### Description of the task
Can you copy the MitoSOX article word for word from "MitoSOX-based assays are" to "via flow cytometry."?
── Text segment ──
MitoSOX-Based Flow Cytometry for Detecting Mitochondrial ROS

  • Megan E. Kauffman Campbell University Jerry M. Wallace School of Osteopathic Medicine, Buies Creek, NC 27506, USA
  • Melinda K. Kauffman Washington and Lee University, Lexington, VA 24450, USA
  • Kassim Traore Campbell University Jerry M. Wallace School of Osteopathic Medicine, Buies Creek, NC 27506, USA
  • Hong Zhu Campbell University Jerry M. Wallace School of Osteopathic Medicine, Buies Creek, NC 27506, USA
  • Michael A. Trush Department of Environmental Health Sciences, The Johns Hopkins University Bloomberg School of Public Health, Baltimore, MD 21205, USA
  • Zhenquan Jia Department of Biology, University of North Carolina, Greensboro, NC 27412, USA
  • Y. Robert Li Campbell University Jerry M. Wallace School of Osteopathic Medicine, Buies Creek, NC 27506, USA; Department of Biology, University of North Carolina, Greensboro, NC 27412, USA; Virginia Tech‒Wake Forest University School of Biomedical Engineering and Sciences, Blacksburg, VA 24061, USA; Department of Biomedical Sciences and Pathobiology, Virginia Polytechnic Institute and State University, Blacksburg, VA 24061, USA
Keywords: B16-F10 melanoma cells, Chemiluminometry, Flow cytometry, Mitochondrial DNA-deficient cells, Mitochondrial ROS, MitoSOX

Abstract

MitoSOX-based assays are widely used to detect mitochondrial reactive oxygen species (ROS), especially superoxide. To this end, 5 µM MitoSOX is commonly used. In this ROS Protocols article, we described the flow cytometric protocol involving the use of various concentrations of MitoSOX (1, 2.5, 5 µM) for detecting mitochondrial ROS in control and mitochondrial DNA-deficient (MD) melanoma B16-F10 cells. We also compared the MitoSOX-based flow cytometry with lucigenin-derived chemiluminometry for their ability to reliably detect the relative differences in mitochondrial ROS formation in the control and MD cells. Our results suggested that 1 µM, rather than the commonly used 5 µM, appeared to be the optimal concentration of MitoSOX for detecting mitochondrial ROS via flow cytometry.
───
── Data shown ──
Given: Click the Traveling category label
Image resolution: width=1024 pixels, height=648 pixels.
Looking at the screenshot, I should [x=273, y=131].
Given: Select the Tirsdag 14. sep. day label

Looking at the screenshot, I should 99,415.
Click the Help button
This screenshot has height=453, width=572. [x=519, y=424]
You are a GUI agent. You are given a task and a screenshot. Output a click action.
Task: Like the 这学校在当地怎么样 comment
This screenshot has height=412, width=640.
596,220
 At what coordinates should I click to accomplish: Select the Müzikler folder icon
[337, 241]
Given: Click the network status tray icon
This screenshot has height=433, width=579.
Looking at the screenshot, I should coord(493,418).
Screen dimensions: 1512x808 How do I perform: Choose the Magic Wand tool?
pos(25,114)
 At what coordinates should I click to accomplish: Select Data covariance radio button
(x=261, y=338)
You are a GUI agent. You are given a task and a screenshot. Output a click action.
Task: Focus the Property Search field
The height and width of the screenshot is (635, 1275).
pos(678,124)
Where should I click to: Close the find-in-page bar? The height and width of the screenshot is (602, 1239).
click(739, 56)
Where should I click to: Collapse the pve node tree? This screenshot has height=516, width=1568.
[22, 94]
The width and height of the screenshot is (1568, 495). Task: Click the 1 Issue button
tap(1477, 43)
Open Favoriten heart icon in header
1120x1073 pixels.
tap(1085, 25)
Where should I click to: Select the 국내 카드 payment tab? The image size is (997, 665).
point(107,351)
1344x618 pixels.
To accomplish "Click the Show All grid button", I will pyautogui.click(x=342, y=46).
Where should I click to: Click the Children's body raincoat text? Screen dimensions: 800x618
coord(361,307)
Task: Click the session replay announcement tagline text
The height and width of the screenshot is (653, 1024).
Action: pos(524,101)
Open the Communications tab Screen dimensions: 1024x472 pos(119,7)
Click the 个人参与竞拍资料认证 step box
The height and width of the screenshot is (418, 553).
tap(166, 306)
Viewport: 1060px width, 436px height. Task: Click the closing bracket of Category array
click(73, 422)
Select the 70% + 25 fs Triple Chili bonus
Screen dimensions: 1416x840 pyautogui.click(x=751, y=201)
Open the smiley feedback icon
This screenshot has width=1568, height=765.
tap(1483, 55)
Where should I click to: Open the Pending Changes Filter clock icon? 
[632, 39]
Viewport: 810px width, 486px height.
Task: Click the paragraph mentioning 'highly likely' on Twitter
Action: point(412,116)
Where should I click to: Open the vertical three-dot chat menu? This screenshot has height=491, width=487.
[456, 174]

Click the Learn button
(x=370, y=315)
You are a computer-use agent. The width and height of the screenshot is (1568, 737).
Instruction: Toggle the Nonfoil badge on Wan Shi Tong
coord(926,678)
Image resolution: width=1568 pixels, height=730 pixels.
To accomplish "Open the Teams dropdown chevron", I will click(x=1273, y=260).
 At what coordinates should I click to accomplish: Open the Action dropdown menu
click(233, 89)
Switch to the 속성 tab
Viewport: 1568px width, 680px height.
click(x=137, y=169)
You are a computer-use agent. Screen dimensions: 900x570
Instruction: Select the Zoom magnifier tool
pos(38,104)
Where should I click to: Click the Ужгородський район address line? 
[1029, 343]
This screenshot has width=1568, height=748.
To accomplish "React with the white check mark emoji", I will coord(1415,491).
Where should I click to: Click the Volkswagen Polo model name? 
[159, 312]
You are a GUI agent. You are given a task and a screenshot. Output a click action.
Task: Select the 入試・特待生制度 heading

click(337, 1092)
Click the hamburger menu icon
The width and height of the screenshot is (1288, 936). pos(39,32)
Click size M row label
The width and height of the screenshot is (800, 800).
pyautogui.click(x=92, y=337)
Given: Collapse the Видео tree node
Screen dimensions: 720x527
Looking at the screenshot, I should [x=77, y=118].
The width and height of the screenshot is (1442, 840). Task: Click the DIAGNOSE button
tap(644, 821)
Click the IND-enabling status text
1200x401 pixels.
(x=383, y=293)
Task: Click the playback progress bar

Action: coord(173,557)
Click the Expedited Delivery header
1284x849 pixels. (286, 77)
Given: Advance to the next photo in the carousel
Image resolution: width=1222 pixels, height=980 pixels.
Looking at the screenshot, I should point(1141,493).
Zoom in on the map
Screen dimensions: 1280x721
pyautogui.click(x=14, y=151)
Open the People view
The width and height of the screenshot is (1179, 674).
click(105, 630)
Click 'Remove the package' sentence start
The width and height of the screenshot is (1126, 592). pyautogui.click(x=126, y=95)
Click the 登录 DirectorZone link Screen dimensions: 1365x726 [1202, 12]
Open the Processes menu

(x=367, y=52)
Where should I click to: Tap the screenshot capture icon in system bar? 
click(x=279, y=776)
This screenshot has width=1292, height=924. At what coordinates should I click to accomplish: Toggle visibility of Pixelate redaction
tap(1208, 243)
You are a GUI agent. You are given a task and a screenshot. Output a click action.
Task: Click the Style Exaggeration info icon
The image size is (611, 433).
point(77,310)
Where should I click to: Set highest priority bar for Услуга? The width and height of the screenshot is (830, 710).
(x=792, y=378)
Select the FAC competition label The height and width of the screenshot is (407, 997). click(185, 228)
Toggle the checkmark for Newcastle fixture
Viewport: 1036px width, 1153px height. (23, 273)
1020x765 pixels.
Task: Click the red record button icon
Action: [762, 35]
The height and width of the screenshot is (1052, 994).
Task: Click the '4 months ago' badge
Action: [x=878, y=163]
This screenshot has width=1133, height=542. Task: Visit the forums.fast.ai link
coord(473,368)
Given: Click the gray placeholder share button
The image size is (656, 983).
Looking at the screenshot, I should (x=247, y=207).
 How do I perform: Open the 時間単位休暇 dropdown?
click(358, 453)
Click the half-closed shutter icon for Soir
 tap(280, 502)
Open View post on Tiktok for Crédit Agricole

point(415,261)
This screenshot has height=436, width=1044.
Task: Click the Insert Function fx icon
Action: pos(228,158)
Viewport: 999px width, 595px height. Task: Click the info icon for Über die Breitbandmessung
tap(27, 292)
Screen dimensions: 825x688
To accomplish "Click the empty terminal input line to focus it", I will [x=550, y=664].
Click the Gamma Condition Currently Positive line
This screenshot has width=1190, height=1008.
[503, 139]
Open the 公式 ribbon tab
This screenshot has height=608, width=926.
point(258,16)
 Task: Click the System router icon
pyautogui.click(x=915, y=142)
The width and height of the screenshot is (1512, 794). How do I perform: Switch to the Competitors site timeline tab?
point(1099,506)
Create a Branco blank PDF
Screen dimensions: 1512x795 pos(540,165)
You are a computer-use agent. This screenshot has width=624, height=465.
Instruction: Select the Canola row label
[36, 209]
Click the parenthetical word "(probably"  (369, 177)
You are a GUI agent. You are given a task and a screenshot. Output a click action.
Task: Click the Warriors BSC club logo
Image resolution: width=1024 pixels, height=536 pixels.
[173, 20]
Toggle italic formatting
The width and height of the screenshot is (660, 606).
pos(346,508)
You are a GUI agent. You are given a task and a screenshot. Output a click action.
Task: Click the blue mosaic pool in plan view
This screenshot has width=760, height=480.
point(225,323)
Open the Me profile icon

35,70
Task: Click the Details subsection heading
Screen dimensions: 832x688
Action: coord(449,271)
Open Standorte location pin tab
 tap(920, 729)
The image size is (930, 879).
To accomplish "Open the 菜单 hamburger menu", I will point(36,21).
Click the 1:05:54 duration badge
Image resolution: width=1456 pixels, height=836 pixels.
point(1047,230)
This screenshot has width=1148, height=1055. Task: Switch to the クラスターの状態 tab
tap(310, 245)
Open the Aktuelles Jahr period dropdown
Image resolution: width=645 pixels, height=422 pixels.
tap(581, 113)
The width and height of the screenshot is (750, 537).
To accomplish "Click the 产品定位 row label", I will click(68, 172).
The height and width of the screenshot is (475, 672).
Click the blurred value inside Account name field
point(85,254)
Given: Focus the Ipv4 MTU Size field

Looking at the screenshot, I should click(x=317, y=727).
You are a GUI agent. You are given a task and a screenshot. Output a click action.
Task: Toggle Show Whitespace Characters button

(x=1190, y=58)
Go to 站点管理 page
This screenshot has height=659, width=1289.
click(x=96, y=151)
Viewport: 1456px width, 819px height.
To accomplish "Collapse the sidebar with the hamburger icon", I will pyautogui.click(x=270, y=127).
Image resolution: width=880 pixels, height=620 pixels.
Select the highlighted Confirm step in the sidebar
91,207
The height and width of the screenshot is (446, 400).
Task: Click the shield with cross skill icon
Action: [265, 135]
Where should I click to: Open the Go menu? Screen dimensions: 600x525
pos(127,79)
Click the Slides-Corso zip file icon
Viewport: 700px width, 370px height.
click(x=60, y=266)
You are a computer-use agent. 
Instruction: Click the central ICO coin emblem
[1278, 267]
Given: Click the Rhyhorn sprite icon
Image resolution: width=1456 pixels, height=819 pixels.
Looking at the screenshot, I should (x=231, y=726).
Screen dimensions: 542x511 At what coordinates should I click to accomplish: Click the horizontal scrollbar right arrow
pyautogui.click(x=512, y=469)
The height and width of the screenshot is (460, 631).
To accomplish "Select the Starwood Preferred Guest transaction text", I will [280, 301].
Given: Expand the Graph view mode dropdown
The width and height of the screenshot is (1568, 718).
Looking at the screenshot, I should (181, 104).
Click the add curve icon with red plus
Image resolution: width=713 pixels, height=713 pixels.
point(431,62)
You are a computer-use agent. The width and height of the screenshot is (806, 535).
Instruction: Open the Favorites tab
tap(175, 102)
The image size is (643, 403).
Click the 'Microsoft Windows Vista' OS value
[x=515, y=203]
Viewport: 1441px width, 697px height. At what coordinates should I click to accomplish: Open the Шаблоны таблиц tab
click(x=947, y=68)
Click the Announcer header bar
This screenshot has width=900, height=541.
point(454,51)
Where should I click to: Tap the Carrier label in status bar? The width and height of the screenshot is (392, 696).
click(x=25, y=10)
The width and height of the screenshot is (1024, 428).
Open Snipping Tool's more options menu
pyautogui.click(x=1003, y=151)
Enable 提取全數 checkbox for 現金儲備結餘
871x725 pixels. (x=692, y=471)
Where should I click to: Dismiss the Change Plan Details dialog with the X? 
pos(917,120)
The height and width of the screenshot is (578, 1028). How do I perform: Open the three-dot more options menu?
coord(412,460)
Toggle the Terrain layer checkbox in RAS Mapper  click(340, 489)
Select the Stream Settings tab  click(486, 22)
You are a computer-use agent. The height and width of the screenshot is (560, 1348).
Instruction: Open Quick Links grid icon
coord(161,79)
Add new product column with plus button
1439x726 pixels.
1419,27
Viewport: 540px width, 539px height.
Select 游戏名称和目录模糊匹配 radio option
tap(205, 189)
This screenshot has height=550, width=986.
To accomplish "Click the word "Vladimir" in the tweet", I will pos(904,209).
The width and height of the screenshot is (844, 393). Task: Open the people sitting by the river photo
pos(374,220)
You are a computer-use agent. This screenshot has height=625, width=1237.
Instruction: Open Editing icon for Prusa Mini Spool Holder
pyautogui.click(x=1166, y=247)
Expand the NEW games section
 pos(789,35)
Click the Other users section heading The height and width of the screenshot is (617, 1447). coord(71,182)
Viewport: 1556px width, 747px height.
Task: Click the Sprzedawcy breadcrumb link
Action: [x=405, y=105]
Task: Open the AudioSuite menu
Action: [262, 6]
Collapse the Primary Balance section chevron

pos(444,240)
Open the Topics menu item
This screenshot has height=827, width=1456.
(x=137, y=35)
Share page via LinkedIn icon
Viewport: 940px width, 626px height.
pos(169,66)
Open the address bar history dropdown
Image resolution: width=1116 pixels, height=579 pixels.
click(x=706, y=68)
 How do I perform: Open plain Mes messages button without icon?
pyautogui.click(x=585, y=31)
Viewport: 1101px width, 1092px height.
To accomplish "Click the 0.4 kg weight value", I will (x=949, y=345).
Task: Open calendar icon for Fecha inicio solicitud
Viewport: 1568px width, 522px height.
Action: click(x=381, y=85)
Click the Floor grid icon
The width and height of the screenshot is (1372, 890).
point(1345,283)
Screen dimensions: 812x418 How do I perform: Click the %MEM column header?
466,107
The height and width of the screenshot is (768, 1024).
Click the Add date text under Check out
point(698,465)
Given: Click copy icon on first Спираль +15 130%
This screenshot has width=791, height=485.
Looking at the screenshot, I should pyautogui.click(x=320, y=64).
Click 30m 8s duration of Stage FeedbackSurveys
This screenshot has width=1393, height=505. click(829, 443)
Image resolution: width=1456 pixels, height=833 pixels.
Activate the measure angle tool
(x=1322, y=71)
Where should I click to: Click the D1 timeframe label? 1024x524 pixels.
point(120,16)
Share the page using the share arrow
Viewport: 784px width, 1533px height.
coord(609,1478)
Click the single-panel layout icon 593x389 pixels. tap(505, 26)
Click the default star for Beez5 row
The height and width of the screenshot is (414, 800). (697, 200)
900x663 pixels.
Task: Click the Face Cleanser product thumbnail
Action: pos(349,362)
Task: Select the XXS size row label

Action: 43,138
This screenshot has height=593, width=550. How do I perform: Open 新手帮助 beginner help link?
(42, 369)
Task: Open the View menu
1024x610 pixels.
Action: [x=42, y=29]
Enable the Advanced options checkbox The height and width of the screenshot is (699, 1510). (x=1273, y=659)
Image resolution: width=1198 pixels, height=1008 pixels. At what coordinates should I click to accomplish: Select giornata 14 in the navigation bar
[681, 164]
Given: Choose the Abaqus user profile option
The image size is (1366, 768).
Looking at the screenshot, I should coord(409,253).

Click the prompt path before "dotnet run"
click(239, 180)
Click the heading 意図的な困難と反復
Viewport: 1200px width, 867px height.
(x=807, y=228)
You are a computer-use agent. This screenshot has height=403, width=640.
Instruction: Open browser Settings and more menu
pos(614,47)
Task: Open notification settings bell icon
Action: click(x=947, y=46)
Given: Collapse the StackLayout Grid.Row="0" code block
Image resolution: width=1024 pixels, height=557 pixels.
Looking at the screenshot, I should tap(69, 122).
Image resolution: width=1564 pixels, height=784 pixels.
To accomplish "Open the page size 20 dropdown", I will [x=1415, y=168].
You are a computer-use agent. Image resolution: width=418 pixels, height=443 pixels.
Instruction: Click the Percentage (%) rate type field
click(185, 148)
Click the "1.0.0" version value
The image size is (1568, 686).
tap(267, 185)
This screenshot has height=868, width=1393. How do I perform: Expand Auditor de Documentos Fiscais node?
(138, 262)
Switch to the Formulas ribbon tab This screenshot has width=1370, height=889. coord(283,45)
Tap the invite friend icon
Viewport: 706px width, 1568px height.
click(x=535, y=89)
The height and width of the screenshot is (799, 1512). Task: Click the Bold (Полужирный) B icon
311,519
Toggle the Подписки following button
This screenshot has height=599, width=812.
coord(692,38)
───
### Your response
MitoSOX-based assays are widely used to detect mitochondrial reactive oxygen species (ROS), especially superoxide. To this end, 5 µM MitoSOX is commonly used. In this ROS Protocols article, we described the flow cytometric protocol involving the use of various concentrations of MitoSOX (1, 2.5, 5 µM) for detecting mitochondrial ROS in control and mitochondrial DNA-deficient (MD) melanoma B16-F10 cells. We also compared the MitoSOX-based flow cytometry with lucigenin-derived chemiluminometry for their ability to reliably detect the relative differences in mitochondrial ROS formation in the control and MD cells. Our results suggested that 1 µM, rather than the commonly used 5 µM, appeared to be the optimal concentration of MitoSOX for detecting mitochondrial ROS via flow cytometry.